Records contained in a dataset
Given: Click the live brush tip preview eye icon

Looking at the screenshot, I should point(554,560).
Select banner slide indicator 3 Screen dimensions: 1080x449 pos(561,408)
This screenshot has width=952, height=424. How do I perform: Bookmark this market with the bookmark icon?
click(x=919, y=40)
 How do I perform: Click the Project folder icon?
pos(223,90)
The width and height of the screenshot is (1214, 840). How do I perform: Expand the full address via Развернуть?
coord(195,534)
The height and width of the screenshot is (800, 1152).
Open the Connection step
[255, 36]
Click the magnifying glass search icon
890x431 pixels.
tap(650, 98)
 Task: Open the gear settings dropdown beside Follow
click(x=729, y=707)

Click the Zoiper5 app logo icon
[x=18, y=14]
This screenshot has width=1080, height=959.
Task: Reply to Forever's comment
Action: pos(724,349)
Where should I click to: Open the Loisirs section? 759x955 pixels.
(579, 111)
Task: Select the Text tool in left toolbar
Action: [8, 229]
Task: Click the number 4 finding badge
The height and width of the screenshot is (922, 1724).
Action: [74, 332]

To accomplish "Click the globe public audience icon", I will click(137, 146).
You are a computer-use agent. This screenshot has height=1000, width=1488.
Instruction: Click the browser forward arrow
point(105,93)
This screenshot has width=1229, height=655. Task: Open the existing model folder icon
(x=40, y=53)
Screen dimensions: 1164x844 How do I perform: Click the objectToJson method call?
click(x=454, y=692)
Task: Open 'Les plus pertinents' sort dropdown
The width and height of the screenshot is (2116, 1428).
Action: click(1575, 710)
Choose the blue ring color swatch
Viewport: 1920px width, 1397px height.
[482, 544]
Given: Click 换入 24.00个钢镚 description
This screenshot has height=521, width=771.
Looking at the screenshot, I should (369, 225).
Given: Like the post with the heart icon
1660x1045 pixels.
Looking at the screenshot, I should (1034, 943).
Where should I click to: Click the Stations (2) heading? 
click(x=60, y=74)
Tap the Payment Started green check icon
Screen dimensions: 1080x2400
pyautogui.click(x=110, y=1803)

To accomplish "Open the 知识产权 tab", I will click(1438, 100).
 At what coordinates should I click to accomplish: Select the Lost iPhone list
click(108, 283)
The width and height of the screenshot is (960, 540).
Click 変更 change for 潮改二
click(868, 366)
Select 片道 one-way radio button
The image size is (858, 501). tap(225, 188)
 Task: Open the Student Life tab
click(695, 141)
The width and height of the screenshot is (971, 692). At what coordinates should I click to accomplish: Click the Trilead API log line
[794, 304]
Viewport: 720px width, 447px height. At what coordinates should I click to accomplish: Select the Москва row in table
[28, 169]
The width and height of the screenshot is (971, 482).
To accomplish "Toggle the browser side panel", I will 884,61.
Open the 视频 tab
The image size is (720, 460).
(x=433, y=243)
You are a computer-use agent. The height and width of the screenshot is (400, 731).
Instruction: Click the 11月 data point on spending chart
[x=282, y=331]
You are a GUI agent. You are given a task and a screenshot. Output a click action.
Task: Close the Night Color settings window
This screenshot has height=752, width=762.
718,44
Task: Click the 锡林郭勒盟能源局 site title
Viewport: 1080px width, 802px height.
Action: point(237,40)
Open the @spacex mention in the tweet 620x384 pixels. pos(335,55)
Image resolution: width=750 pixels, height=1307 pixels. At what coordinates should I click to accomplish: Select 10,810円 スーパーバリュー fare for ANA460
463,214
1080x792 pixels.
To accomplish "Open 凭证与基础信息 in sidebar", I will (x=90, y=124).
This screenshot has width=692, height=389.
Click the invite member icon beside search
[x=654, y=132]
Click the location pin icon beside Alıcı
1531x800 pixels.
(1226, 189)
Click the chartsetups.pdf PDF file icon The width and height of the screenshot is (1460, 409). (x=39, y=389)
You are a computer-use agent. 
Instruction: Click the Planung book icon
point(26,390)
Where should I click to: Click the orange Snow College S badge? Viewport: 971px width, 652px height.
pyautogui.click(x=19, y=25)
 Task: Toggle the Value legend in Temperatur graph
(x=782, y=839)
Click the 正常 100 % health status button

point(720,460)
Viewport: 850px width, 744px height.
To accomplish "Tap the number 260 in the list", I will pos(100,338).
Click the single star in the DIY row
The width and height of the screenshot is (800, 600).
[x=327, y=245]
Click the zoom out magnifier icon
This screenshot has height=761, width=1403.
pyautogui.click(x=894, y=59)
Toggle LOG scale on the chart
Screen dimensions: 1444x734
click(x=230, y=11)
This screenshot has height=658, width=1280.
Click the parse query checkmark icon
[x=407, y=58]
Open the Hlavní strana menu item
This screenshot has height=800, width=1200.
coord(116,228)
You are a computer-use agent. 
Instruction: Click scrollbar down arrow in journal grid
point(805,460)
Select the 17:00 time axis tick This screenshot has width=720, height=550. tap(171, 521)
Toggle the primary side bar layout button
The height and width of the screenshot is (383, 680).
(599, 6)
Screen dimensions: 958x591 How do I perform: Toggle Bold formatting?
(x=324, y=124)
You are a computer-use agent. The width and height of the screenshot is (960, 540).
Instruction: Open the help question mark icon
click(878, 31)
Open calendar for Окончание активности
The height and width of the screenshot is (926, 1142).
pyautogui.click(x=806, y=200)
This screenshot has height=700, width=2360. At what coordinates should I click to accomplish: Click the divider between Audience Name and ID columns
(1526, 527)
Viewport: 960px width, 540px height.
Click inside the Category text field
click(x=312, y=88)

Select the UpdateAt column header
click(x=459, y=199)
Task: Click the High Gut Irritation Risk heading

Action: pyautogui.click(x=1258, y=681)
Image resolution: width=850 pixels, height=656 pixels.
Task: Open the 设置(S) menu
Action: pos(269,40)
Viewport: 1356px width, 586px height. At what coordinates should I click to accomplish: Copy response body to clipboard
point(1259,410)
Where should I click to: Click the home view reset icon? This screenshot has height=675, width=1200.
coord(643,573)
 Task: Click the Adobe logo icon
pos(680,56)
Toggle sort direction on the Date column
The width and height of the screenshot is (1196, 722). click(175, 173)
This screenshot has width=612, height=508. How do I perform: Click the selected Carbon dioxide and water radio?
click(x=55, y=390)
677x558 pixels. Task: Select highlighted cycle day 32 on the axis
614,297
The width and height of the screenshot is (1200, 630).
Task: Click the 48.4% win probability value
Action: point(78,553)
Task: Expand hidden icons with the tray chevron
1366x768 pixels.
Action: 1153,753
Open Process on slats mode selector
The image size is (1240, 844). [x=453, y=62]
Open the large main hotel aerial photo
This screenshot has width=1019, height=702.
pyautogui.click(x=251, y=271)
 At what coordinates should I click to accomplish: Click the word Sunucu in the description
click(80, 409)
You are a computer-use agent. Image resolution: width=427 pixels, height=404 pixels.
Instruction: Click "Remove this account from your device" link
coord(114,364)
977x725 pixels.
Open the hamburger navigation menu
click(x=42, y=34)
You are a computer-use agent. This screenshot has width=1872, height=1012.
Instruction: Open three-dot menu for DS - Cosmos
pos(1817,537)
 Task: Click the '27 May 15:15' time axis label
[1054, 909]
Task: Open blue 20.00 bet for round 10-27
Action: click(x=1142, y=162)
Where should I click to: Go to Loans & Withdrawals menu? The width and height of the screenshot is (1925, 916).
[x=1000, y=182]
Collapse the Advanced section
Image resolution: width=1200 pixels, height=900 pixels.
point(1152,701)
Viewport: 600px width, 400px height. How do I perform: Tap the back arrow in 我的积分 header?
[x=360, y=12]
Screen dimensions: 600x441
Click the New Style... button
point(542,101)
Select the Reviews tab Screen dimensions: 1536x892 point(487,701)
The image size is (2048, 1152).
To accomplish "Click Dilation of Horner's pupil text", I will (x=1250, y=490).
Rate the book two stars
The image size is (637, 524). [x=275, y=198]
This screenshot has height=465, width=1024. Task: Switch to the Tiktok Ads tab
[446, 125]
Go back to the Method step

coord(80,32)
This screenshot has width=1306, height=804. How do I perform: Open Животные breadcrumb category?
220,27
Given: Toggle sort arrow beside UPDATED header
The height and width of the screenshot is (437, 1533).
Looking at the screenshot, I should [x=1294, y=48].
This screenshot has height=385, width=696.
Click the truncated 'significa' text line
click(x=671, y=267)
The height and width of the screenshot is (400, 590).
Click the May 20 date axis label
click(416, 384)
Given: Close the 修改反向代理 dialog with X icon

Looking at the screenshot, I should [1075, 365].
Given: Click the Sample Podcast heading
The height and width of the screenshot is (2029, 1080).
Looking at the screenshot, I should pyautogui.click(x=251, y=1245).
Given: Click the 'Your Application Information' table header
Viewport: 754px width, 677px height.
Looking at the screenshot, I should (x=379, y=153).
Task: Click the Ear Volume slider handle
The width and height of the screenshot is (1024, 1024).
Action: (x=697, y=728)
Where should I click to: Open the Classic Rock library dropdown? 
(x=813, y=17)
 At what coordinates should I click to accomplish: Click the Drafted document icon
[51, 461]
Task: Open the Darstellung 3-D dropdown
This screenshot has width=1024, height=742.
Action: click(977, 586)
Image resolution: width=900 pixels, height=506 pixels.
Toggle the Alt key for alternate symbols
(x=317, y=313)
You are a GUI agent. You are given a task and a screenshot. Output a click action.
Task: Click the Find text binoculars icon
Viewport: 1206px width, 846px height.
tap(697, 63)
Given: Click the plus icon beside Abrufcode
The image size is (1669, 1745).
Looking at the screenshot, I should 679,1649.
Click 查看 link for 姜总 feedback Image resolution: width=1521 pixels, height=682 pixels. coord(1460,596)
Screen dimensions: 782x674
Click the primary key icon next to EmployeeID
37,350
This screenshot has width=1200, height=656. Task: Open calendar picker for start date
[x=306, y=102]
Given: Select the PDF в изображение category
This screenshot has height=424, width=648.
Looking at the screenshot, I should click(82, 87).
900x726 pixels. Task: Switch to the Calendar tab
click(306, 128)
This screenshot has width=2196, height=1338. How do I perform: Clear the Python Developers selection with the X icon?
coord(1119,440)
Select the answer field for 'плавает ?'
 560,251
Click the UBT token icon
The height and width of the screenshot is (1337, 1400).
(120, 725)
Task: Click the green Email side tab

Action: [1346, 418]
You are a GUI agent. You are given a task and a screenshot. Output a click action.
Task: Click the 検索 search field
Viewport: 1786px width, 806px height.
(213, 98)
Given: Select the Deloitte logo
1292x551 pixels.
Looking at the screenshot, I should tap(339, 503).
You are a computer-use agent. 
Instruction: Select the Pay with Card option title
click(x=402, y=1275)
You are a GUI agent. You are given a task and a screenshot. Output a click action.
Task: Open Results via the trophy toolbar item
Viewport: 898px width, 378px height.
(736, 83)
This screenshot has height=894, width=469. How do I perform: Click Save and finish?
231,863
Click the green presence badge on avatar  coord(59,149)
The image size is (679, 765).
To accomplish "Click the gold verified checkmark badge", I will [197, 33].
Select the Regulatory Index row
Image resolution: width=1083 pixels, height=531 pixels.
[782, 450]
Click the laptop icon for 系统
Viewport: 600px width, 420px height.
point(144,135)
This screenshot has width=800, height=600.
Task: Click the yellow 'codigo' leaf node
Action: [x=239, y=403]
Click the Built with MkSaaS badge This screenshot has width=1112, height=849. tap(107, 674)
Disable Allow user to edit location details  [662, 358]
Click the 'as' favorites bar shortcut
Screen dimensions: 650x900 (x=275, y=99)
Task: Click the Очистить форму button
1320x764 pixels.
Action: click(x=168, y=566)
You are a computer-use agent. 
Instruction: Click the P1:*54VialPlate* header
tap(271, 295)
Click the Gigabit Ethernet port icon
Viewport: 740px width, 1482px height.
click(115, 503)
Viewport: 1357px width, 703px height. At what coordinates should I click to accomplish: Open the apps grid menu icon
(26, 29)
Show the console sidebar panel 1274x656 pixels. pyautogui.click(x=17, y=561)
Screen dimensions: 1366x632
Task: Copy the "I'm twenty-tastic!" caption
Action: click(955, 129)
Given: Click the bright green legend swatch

● **Goal of the exercise**: Transcribe verbatim. Cover the lines from the first line of the entries above to the line containing "The height and width of the screenshot is (800, 1152).", inclusive.

● **Reply**:
Given: Click the live brush tip preview eye icon

Looking at the screenshot, I should point(554,560).
Select banner slide indicator 3 Screen dimensions: 1080x449 pos(561,408)
This screenshot has width=952, height=424. How do I perform: Bookmark this market with the bookmark icon?
click(x=919, y=40)
 How do I perform: Click the Project folder icon?
pos(223,90)
The width and height of the screenshot is (1214, 840). How do I perform: Expand the full address via Развернуть?
coord(195,534)
The height and width of the screenshot is (800, 1152).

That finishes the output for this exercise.